CHEN Chenbo, ZHAO Jirui, LIU Xiaotian, WANG Zhongliang, HE Zhen, WANG Liang, WANG Qun
Journal of Hunan Normal University(Medical Science). 2026, 23(1): 83-89.
Objective The influencing factors of the stability of coronary atherosclerotic plaques were explored through meta-analysis. Methods Seven databases at home and abroad were searched, and the search time limit was from the establishment of the database to August 5, 2025. The research literature on the influencing factors of plaque stability in Chinese patients with coronary atherosclerosis was screened. According to the inclusion and exclusion criteria, the literature was screened, the data was extracted, and the quality was evaluated. Nine influencing factors were collected, including age, smoking, life event stress history, depression, low-density lipoprotein cholesterol (LDL-C) level, total cholesterol (TC), uric acid (UA), C-reactive protein (CRP), cystatin C (CysC).
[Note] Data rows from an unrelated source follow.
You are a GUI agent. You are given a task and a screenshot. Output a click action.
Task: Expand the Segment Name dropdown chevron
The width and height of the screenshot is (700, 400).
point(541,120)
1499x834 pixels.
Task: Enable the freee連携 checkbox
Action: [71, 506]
Stata 18.0 and Review Manager 5.4 software were used to conduct Meta-analysis according to the results of heterogeneity test using random effect model or fixed effect model. The pooled odds ratio (OR) and 95% confidence interval (CI) were calculated, and sensitivity analysis and subgroup analysis were performed. Results A total of 7 high-quality studies involving 3 523 patients were included. The results of Meta-analysis showed that age (OR=1.04, 95% CI: 1.00-1.07), smoking (OR=3.36, 95% CI: 2.18-5.18), life events stress history (OR=1.03, 95% CI: 1.02-1.04), depression (OR=1.17, 95% CI: 1.11-1.22), LDL-C level (OR=2.74, 95% CI: 2.01-3.72), UA level (OR=3.54, 95% CI: 2.15-5.83), CRP level (OR=1.49, 95% CI: 1.18-1.89) and CysC level (OR=3.18, 95% CI: 2.06-4.90) were risk factors for plaque stability (all P<0.05). However, TC level was not significantly associated with plaque stability (OR=0.90, 95% CI: 0.63-1.29, P=0.568). The analysis results of smoking, LDL-C, UA and CysC showed low heterogeneity and good robustness. Conclusion Smoking, high UA, high LDL-C, high cystatin C, high CRP levels, as well as a history of life event stress, depression and aging are important risk factors for plaque stability in Chinese patients with coronary atherosclerosis.